▸ **Given request**
Put the lines of the material below into a JSON list of strings, one string per line and blank lines omitted, starting at the line that contains "clause number 2.2.6." and ending at the line that contains "click(x=461, y=260)".

-- BEGIN --

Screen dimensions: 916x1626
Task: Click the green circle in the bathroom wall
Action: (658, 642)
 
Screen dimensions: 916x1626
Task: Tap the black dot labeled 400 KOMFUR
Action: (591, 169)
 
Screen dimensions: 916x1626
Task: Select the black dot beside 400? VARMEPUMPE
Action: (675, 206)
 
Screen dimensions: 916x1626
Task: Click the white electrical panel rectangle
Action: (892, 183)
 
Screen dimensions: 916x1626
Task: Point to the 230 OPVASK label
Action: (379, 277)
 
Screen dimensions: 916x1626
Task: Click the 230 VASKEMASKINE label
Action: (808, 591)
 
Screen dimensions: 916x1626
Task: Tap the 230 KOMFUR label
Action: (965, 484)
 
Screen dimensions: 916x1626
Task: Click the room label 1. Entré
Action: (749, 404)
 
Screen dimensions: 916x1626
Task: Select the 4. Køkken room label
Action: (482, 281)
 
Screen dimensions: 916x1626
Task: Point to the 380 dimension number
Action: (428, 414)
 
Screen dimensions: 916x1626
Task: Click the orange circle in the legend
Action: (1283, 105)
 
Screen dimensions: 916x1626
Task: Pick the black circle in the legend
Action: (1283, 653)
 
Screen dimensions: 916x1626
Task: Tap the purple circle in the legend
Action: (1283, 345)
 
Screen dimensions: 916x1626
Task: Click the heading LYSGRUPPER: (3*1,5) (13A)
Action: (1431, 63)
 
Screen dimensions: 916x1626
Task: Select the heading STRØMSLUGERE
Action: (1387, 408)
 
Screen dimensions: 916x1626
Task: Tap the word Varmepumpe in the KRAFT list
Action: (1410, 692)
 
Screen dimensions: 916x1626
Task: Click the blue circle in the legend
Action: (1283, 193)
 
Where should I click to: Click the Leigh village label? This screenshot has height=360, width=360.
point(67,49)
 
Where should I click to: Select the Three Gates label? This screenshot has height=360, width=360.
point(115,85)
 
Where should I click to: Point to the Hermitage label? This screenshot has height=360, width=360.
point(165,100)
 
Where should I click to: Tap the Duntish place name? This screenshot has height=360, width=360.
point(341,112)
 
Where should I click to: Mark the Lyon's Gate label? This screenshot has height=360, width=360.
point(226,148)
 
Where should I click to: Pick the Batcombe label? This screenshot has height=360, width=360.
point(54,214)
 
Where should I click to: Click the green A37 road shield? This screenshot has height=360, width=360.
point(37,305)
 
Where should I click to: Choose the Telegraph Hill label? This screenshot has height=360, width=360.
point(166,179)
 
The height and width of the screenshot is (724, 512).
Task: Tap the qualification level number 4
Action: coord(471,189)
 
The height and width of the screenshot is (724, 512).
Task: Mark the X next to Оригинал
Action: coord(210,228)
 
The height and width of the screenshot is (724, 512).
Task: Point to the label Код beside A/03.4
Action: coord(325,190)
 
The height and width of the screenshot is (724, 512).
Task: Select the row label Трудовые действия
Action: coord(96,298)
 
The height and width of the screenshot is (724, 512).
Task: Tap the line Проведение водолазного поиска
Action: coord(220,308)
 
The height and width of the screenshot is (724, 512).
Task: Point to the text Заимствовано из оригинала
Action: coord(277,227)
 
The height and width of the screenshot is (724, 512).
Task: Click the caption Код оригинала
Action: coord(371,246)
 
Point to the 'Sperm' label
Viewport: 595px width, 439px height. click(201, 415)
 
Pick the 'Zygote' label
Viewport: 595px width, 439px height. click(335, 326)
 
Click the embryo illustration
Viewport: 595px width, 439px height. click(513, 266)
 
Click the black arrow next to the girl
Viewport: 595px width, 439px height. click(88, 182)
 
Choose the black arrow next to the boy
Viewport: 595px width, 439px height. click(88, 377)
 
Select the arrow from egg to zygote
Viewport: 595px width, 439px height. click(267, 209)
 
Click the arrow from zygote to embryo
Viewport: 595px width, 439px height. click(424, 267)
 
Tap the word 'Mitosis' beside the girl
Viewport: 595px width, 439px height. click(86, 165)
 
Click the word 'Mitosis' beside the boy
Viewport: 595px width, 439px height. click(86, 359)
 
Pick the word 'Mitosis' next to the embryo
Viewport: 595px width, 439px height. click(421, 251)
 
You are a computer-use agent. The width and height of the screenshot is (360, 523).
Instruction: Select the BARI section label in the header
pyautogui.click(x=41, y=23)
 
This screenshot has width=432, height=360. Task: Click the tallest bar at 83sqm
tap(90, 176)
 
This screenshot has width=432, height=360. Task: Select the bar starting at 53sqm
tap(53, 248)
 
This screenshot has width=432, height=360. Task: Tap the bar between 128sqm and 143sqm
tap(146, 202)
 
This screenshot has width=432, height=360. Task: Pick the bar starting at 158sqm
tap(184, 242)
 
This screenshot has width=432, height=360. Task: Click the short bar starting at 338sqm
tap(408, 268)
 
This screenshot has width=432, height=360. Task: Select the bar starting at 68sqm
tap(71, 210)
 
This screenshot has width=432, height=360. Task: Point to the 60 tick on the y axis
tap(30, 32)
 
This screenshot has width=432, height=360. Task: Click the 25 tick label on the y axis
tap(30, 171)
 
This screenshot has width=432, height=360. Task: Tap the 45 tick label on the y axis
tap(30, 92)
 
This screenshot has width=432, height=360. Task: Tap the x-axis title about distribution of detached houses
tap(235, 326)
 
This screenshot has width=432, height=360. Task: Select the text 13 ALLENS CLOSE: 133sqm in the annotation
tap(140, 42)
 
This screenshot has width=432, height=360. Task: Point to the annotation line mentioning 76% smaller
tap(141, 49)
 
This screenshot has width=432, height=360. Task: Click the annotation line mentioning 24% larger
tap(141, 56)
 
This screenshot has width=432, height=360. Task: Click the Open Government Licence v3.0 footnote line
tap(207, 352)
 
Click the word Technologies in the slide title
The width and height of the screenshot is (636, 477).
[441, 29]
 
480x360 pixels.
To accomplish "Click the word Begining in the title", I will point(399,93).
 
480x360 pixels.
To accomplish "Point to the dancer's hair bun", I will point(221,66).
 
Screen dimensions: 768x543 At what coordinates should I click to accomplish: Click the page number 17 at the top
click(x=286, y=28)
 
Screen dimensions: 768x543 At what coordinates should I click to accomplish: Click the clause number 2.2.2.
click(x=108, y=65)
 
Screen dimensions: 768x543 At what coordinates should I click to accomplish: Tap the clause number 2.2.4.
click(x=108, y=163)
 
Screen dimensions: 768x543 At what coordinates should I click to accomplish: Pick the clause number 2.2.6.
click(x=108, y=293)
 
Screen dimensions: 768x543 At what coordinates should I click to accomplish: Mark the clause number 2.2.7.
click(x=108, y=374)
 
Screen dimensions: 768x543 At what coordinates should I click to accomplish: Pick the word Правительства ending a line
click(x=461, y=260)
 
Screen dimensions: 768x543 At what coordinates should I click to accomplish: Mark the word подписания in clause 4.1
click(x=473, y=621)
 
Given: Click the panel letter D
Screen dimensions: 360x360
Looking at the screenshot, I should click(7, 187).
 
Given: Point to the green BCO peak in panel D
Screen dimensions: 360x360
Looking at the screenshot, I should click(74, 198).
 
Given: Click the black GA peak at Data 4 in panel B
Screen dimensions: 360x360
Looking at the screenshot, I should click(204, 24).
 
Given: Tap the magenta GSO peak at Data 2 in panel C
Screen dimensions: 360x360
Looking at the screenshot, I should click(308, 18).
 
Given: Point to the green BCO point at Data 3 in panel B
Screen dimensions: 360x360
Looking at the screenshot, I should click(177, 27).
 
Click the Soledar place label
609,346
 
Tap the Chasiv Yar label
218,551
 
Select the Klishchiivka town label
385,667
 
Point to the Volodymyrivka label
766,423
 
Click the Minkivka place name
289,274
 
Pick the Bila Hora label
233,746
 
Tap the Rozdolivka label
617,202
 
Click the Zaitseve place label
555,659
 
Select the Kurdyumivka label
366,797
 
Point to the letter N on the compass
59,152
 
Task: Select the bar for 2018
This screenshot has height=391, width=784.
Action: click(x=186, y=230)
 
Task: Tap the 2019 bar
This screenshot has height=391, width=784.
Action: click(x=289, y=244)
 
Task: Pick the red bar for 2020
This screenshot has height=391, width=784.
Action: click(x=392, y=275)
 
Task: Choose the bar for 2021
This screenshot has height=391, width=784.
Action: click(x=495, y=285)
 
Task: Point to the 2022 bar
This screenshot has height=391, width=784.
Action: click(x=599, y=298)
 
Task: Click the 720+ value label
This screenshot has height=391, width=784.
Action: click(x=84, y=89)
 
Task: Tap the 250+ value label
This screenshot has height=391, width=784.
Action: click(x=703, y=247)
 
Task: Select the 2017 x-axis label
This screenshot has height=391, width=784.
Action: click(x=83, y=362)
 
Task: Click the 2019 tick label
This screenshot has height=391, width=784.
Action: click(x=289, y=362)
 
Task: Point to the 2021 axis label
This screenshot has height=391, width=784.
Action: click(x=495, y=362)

-- END --

▸ **Response to this exercise**
[
  "Screen dimensions: 768x543 At what coordinates should I click to accomplish: Pick the clause number 2.2.6.",
  "click(x=108, y=293)",
  "Screen dimensions: 768x543 At what coordinates should I click to accomplish: Mark the clause number 2.2.7.",
  "click(x=108, y=374)",
  "Screen dimensions: 768x543 At what coordinates should I click to accomplish: Pick the word Правительства ending a line",
  "click(x=461, y=260)"
]